— HOW TO COMPLETE THIS TASK —
Would you copy each line of the data below that has "Close"?
-----
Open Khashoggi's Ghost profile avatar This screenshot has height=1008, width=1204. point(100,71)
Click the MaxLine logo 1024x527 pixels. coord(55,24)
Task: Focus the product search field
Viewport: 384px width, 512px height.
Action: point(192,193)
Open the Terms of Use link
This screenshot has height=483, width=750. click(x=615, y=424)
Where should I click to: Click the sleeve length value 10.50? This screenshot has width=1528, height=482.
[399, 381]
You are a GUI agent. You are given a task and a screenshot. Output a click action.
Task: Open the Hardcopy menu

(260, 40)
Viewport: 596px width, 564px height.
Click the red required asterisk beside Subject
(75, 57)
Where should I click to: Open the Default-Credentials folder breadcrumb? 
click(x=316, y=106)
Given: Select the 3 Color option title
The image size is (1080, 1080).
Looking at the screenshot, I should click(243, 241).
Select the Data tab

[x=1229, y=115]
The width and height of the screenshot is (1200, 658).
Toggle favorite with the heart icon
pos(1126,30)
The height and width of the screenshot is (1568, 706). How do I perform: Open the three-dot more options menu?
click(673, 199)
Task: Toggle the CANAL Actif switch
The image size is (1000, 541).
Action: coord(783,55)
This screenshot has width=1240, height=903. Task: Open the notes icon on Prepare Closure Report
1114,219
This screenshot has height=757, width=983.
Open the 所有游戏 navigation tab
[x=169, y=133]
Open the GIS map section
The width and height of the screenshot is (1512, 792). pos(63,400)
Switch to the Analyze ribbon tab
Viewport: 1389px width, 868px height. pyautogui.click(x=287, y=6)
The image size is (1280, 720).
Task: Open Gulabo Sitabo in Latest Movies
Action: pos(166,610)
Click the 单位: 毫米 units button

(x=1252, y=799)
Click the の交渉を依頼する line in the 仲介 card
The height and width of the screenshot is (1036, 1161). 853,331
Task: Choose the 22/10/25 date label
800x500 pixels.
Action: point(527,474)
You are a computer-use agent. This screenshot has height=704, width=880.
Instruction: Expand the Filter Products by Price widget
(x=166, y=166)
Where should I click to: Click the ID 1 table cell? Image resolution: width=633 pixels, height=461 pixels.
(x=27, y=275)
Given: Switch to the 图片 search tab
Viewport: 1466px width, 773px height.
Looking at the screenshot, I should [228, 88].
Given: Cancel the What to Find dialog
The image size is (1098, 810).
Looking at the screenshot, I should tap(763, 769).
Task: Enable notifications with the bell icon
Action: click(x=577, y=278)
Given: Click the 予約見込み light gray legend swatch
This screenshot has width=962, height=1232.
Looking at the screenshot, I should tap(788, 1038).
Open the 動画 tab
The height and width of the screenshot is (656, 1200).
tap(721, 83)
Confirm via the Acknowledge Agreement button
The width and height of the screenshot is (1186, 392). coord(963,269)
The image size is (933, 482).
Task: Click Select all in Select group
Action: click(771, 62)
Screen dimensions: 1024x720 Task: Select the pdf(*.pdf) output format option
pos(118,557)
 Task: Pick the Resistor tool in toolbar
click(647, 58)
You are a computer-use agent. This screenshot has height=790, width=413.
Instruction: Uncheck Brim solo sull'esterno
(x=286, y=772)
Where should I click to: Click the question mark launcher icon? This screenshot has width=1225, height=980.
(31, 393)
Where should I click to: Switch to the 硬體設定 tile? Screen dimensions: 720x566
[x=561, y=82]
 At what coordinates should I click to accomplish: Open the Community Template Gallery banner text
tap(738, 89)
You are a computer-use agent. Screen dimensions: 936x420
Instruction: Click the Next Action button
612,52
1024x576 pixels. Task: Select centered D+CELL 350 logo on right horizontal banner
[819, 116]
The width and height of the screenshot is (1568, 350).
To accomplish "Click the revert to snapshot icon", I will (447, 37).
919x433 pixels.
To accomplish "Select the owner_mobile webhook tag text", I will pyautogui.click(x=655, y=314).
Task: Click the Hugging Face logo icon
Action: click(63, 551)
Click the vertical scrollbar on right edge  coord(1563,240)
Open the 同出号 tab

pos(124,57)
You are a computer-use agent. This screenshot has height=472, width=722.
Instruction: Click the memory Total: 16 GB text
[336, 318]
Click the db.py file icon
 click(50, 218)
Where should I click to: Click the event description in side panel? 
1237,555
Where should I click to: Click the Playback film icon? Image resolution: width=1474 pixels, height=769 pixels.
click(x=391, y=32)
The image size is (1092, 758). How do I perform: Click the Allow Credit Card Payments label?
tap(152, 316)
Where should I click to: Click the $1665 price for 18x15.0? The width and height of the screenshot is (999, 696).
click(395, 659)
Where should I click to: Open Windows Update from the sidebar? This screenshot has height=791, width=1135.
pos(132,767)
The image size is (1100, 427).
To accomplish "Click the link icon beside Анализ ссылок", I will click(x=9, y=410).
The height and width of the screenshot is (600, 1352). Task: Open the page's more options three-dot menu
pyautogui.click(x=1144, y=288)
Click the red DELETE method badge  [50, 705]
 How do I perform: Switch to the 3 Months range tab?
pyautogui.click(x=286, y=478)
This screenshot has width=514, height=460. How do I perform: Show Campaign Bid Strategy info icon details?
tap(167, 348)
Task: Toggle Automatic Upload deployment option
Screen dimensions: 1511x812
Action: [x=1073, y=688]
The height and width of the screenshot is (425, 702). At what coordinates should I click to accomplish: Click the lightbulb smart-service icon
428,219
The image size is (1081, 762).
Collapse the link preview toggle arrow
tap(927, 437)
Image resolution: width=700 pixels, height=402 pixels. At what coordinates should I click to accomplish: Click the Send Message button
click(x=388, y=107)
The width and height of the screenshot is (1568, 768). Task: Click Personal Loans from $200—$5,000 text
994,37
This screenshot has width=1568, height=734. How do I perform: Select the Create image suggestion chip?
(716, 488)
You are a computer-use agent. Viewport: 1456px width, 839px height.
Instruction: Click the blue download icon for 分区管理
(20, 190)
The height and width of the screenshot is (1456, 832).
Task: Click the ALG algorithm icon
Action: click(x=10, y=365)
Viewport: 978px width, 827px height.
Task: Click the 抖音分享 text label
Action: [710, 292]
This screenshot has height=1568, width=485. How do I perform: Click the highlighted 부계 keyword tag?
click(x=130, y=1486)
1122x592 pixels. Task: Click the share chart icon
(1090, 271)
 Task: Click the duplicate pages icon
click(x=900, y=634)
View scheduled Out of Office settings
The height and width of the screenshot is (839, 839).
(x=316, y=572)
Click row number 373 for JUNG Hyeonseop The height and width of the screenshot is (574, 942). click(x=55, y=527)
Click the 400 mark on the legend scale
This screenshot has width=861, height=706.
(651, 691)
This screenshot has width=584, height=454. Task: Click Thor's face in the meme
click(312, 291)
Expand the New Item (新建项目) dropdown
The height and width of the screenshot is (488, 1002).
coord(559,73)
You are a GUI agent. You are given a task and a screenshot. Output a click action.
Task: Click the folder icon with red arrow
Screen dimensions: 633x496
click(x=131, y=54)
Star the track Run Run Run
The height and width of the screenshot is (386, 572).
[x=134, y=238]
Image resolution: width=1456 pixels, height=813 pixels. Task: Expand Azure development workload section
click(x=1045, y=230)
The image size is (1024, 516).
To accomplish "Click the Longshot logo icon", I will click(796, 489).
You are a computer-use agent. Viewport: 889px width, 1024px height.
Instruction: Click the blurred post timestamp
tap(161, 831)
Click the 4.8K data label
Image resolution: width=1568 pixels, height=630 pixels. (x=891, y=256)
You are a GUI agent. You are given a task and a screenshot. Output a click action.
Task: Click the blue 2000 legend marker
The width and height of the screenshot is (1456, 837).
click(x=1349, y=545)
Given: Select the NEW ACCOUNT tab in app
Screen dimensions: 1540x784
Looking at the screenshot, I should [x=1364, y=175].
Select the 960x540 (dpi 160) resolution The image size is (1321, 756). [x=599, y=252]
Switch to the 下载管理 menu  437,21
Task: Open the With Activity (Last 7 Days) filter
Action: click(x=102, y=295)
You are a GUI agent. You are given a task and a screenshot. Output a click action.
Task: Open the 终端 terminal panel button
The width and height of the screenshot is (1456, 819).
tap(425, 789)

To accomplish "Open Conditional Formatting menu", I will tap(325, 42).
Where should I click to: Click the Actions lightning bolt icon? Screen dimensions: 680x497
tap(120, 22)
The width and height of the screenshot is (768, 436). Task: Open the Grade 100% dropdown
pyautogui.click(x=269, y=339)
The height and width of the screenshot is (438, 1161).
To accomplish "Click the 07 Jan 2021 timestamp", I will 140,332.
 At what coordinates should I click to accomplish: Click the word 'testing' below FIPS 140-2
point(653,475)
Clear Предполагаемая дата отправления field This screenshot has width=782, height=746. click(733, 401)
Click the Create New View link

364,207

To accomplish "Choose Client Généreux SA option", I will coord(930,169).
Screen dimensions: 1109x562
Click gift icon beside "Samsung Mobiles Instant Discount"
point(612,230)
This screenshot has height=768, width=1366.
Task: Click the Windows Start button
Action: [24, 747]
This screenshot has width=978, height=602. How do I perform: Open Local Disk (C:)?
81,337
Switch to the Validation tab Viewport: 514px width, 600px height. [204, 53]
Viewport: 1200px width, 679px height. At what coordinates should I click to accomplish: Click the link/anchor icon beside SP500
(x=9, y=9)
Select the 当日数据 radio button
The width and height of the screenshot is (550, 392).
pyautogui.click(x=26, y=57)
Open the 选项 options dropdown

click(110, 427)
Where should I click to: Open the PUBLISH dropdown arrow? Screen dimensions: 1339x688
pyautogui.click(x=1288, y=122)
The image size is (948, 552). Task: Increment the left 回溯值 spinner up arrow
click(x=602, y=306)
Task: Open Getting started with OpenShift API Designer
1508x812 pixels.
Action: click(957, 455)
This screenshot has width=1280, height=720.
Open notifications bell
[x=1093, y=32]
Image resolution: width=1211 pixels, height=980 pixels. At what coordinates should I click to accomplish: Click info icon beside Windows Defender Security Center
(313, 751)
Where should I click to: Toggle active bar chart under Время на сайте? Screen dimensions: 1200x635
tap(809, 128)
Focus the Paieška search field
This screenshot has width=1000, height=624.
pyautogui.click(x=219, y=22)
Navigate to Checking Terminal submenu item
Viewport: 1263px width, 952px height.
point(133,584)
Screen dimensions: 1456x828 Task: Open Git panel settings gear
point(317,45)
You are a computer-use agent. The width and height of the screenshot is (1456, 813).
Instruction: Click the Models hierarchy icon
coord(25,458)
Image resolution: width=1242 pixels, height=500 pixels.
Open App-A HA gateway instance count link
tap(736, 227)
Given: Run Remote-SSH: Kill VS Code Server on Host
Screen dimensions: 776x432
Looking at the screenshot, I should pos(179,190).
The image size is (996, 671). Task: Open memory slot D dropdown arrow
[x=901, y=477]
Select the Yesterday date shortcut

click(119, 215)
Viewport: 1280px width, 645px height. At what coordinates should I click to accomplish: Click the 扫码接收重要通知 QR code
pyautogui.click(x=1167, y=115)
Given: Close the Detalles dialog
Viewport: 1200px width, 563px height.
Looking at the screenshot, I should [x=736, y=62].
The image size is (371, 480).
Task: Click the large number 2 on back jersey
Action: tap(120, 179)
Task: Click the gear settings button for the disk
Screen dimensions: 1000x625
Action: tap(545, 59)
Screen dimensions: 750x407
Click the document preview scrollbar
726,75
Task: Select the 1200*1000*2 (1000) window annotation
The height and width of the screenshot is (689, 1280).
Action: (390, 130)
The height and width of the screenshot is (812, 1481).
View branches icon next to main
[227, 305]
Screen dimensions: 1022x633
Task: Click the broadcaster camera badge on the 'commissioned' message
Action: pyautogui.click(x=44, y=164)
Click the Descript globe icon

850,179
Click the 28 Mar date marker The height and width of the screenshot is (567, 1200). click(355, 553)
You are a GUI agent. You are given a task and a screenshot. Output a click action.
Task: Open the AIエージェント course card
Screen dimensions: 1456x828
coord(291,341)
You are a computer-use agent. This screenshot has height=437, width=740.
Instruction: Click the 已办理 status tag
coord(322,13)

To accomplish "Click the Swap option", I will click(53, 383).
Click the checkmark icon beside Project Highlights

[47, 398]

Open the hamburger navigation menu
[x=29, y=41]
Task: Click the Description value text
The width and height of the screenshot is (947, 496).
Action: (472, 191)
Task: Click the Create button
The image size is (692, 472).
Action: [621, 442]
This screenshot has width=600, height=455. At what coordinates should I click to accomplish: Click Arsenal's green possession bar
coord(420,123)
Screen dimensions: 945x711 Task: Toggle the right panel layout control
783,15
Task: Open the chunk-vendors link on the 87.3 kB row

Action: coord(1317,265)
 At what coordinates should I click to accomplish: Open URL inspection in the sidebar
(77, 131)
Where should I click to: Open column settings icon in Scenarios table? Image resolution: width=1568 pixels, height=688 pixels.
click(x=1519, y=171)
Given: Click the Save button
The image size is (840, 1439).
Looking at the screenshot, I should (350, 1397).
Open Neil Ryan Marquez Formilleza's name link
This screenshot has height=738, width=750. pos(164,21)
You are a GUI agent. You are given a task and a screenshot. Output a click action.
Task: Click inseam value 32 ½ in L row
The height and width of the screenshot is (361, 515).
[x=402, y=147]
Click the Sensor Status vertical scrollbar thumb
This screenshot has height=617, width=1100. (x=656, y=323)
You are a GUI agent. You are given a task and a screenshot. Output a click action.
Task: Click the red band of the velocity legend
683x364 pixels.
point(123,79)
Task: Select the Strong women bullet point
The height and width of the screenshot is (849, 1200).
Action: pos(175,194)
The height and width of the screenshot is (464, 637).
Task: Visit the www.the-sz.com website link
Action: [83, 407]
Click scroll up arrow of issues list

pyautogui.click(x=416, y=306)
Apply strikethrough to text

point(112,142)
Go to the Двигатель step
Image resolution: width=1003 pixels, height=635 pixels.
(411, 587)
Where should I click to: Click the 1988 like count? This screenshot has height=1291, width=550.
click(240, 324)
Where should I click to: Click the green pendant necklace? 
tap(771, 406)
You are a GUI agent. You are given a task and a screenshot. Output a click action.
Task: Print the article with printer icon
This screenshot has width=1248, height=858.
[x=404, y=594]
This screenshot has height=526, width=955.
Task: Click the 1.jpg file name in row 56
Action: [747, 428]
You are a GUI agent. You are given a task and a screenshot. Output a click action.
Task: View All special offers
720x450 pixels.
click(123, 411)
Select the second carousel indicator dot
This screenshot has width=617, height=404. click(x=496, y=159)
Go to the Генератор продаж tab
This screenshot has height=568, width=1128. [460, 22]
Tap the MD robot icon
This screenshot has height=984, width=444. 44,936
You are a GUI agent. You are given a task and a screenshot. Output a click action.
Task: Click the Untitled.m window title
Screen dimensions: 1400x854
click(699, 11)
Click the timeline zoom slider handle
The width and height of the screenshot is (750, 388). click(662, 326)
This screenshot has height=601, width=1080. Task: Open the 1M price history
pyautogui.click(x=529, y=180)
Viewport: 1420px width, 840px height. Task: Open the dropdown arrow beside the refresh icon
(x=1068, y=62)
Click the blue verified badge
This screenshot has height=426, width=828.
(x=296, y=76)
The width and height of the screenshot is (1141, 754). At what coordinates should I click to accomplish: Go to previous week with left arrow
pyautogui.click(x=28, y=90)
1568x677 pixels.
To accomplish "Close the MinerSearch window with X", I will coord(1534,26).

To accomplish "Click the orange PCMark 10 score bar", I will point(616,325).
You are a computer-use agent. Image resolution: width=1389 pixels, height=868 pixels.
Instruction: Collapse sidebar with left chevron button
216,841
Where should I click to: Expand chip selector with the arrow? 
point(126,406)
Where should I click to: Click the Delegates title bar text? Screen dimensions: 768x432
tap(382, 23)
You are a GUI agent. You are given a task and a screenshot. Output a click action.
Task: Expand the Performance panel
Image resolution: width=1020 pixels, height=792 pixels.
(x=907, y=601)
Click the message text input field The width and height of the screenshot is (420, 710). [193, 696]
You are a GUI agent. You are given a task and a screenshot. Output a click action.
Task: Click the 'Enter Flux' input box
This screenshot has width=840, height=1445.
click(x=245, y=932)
-----
— RESULT —
Given: Close the Detalles dialog
To accomplish "Close the MinerSearch window with X", I will coord(1534,26).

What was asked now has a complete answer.